Classical Chinese Ultra-Minimal Mode
Classical Chinese Ultra-Minimal Mode is the most representative token-saving solution in the SOUL system. Its core principle is leveraging Classical Chinese's high semantic density to compress output length while maintaining information integrity.
Why Classical Chinese
Classical Chinese has several natural advantages:
- Semantic Compression: The same meaning can be expressed with fewer characters
- Removing Redundancy: Classical Chinese inherently omits many conjunctions and particles found in modern Chinese
- Concise Structure: High information density per sentence, suitable as an AI output carrier
A practical example to illustrate:
Modern Chinese output (approximately 80 characters):
根据你的代码分析,我发现了几个问题。
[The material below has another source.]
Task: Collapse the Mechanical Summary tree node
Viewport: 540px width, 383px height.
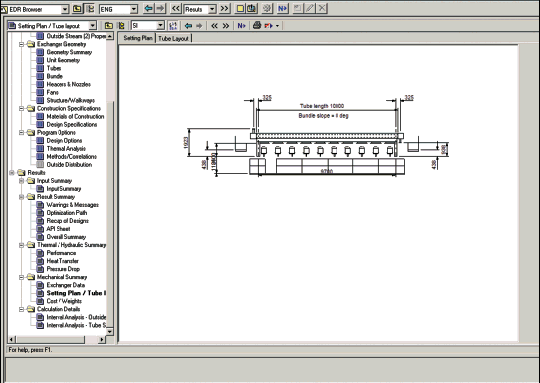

首先,在第 23 行,变量名太长了,建议缩短一些。其次,在第 45 行,你没有处理空值的情况,应该加上判断逻辑。最后,整体的代码结构还可以,但是可以进一步优化。
Classical Chinese ultra-minimal output (approximately 35 characters, 56% savings):
代码审阅毕:第 23 行变量名冗长,宜缩写;第 45 行缺空值处理,应加判断。整体结构尚可,微调即可。
This difference is quite interesting when you think about it.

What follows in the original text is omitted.